I am trying to calculate the cost of the (most efficient) block nested loop join in terms of NDPR (number of disk page reads). Suppose you have a query of the form:

FROM county JOIN mcd
ON count.state_code = mcd.state_code
AND county.fips_code = mcd.fips_code
WHERE county.state_code = @NO

where @NO is substituted for a state code on each execution of the query.

I know that I can derive the NPDR using: NPDR(R x S) = |Pages(R)| + Pages(R) / B - 2 . |P ages(S)|

(where the smaller table is used as the outer in order to produce less page reads. Ergo: R = county, S = mcd).

I also know that Page size = 2048 bytes

Pointer = 8 byte
Num. rows in mcd table = 35298
Num. rows in county table = 3141
Free memory buffer pages B = 100
Pages(X) = (rowsize)(numrows) / pagesize

What I am trying to figure out is how the "WHERE county.state_code = @NO" affects my cost?

Thanks for your time.

Answers

First a couple of observations regarding the formula you wrote:

  • I'm not sure why it you write "B - 2" instead of "B - 1". From a theoretical perspective, you need a single buffer page to read in relation S (you can do it by reading one page at a time).

  • Make sure you use all the brackets. I would write the formula as:
    NPDR(R x S) = |Pages(R)| + |Pages(R)| / (B-2) * |Pages(S)|

  • The all numbers in the formula would need to be rounded up (but this is nitpicking).
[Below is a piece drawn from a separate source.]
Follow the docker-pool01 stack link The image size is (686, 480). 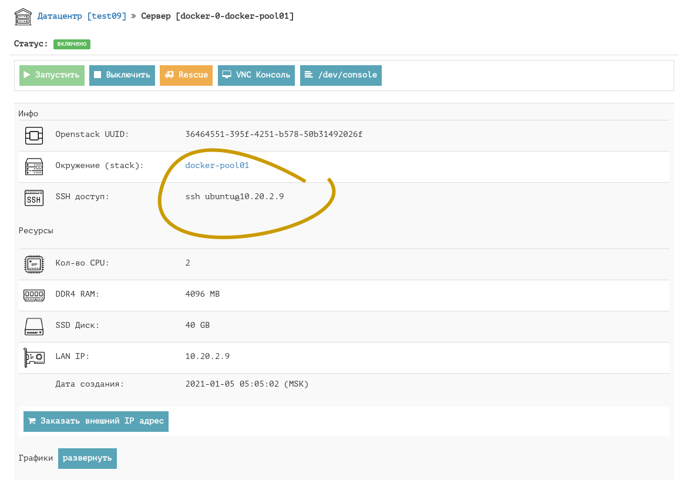217,166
  • The explanation for the generic BNLJ formula:

    • You read in as many tuples from the smaller relation (R) as you can keep in memory (B-1 or B-2 pages worth of tuples).

    • For each group of B-2 pages worth of tuples, you then have to read the whole S relation ( |Pages(S)|) to perform the join for that particular range of relation R.

    • At the end of the join, relation R is read exactly one time and relation S is read as many times as we filled the memory buffer, namely |Pages(R)| / (B-2) times.

Now the answer:

  • In your example a selection criteria is applied to relation R (table Country in this case). This is the WHERE county.state_code = @NO part of the query. Therefore, the generic formula does not apply directly.

  • When reading from relation R (i.e., table Country in your example), we can discard all the non-qualifying tuples that do not match the selection criteria. Assuming that there are 50 states in the USA and that all states have the same number of counties, only 2% of the tuples in table Country qualify on average and need to be stored in memory. This reduces the number of iteration of the inner loop of the join (i.e., the number of times we need to scan relation S / table mcs). The 2% number is obviously just the expected average and will change depending on the actual given state.

  • The formula for your problem therefore becomes:
    NPDR(R x S) = |Pages(County)| + |Pages(County)| / (B - 2) * |Counties in state @NO| / |Rows in table County| * |Pages(Mcd)|